Ironically, all of that is heavily compromised by the fact anybody can request a new password with the ubiquitous forgot-my-password process. So in the end my passwords are only as secure as my email systems. The moral of that story is that passwords alone, no matter how they are stored, are crap.
All websites and systems that use passwords need 2FA or rotating OTP codes similar to the way Google does it. If I want to reset my password, then I need to take one of X number of codes and use it in conjunction with 2FA and email verification (verification I can access X system).
Technically, lunchtime is at any moment. It's just a wave function.
(Score: 1, Funny) by Anonymous Coward on Saturday June 19 2021, @01:23AM
> I treat all security questions as just another field needing high-entropy noise.
You mean your favorite animal when you were 12 was not a 5aff8f2tthhcFR2f00?
(Score: 2) by Rich on Saturday June 19 2021, @02:24AM
You lost me there. I had to read that twice before (I think) I understood it. Point is, you have an elaborate process for your credentials that is way over the head of common users and even for people with security knowledge is rather inconvenient. But even having to look up a sufficiently safe password from a piece of paper and typing it is inconvenient enough.
The corporate people work around that with smartcards that have to be put into the keyboard to authorize the user, but again, that relies on the hosting machine being uncompromised - if it is, every kind of nasty shit can be done behind your back, and with your genuine authentication.
The TFA smartphone banking apps have a somewhat sensible process. Whatever is supposed to be done (e.g. a transfer) shows up on the phone and then has to be unlocked with a simple PIN or password. Still, a dedicated attacker could compromise both devices and send your savings to Fraudistan.

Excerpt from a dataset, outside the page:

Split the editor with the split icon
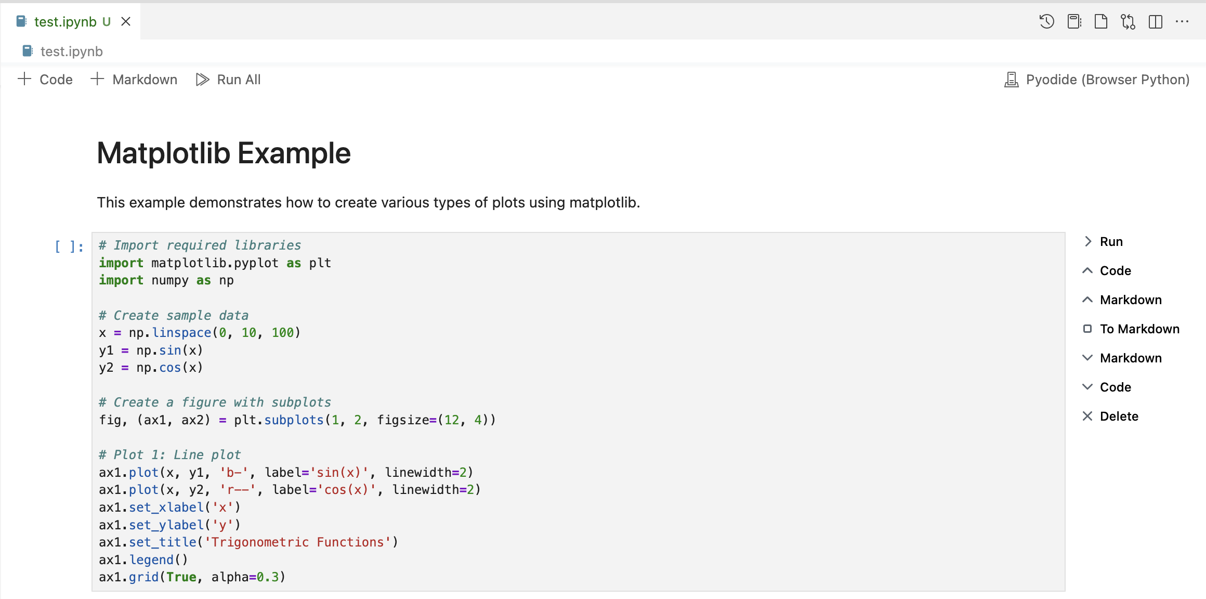Image resolution: width=1206 pixels, height=599 pixels. 1155,21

For a solidly secure process, the device holding the password would need to be so trivial that it is free from attack vectors. That means a microcontroller with limited storage that ideally has shown over years that it resists simple hardware attacks like glitching. It would delete its volatile contents upon tamper attempts, but there would be a printable backup that could be typed in from paper, a bit like the hex dumps of old gaming magazines. Restoring will be inconvenient, but it is a guard against loss or catastrophic digital failures. Another paper will contain a simple 128-bit master key that can NOT be printed and has to be handwritten. Passwords will (usually) be generated by the device.

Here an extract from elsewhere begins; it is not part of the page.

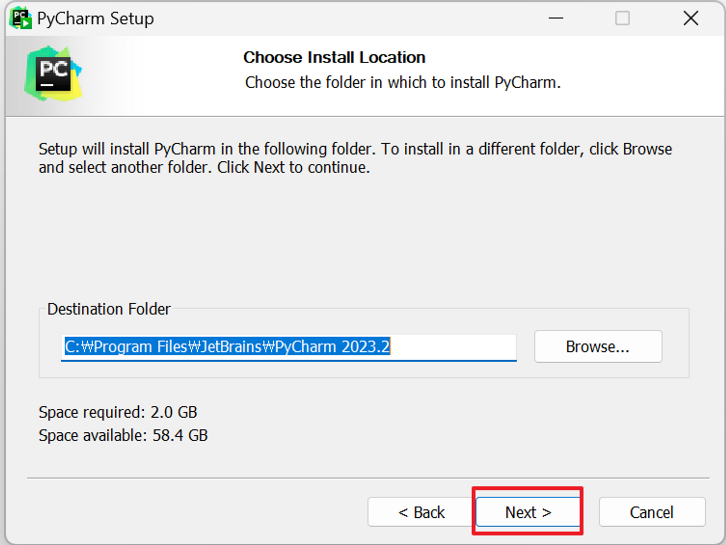Click the Space required: 2.0 GB text
The image size is (726, 545).
click(118, 412)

The device has to look (somewhat?) like I described in the thread start, but it has to be rugged, so it can be carried on a physical keychain, much like a house or car key. USB might work, but a MagSafe-like attachment to a little cradle would be more convenient. No radio functions, because of paranoia. Key or cradle would annoyingly beep when the computer is shut down and the key is forgotten. So while you are at the machine, all you have to do is acknowledge TFA requests with a button push, or for typed passwords dial to the target and push the button. If a work session is over or times out, or whatever, you have to once enter the pin. (Assuming an encoder wheel, there would be two or three numbers from 00 to 99, which could be quickly hit; this would avoid to have a keyboard on the device. The alternative would be a keyboard with such a device built-in (SO close: https://www.youtube.com/watch?v=vOa5-NTIvZ8 [youtube.com] gg. Feasibility could be tested with a RasPi 400 or a USB converter for an old PS/2 model M with a little display hooked up. Nice Arduino project idea...)

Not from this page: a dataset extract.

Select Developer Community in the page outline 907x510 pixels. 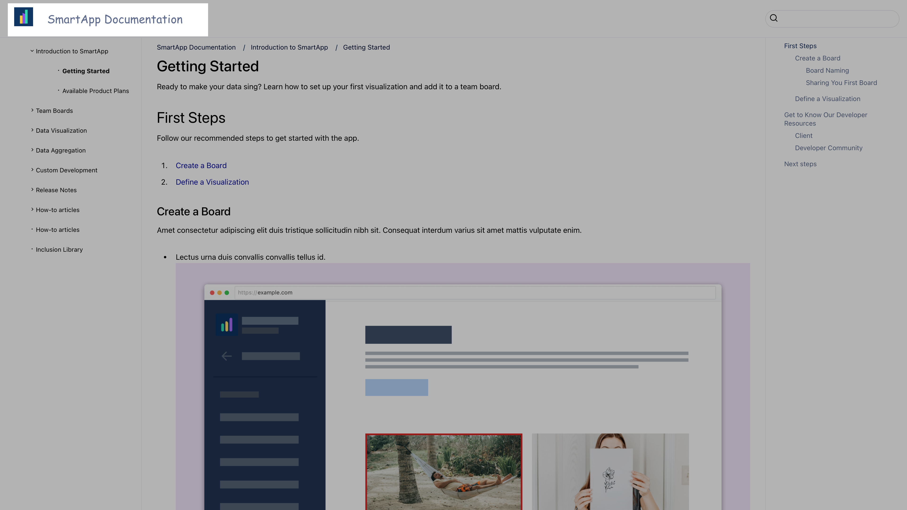click(x=828, y=148)
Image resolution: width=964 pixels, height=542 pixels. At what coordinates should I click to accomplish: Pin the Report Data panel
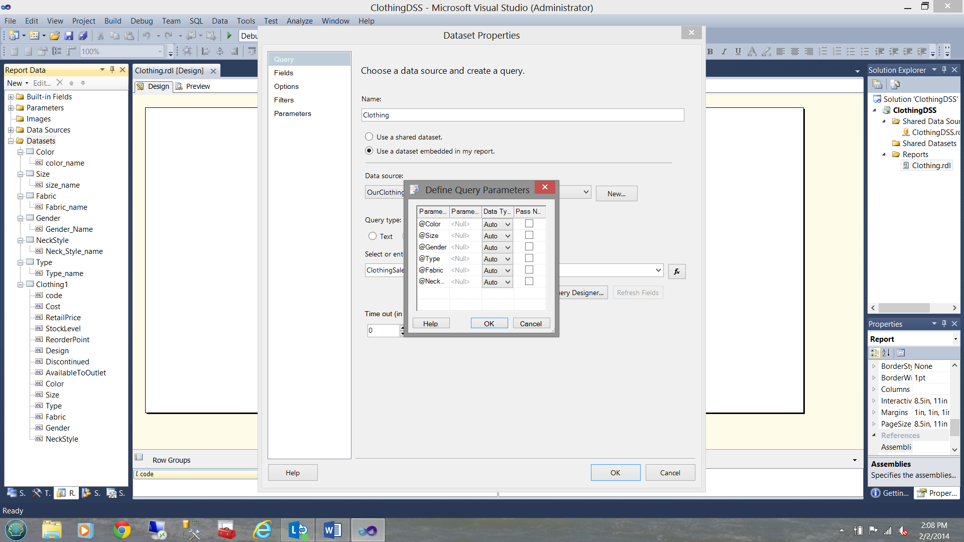click(112, 70)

Short of such a device, I don't see a sensibly secure and convenient solution. One might try to simulate the device at kernel level. Re-do the keyboard driver, so no one outside has direct control over NumLock and CapsLock. Detect a key combination that "launches" the device (or maybe respond to TFA). When that happens, NumLock and CapsLock flash alternatingly (like old airport boarding signs, and that is suppressed in a way that other software can't do exactly that). You'd have hardware verification that a request is legit, but then safety gets into the realm of an ordinary well done password manager that runs as root.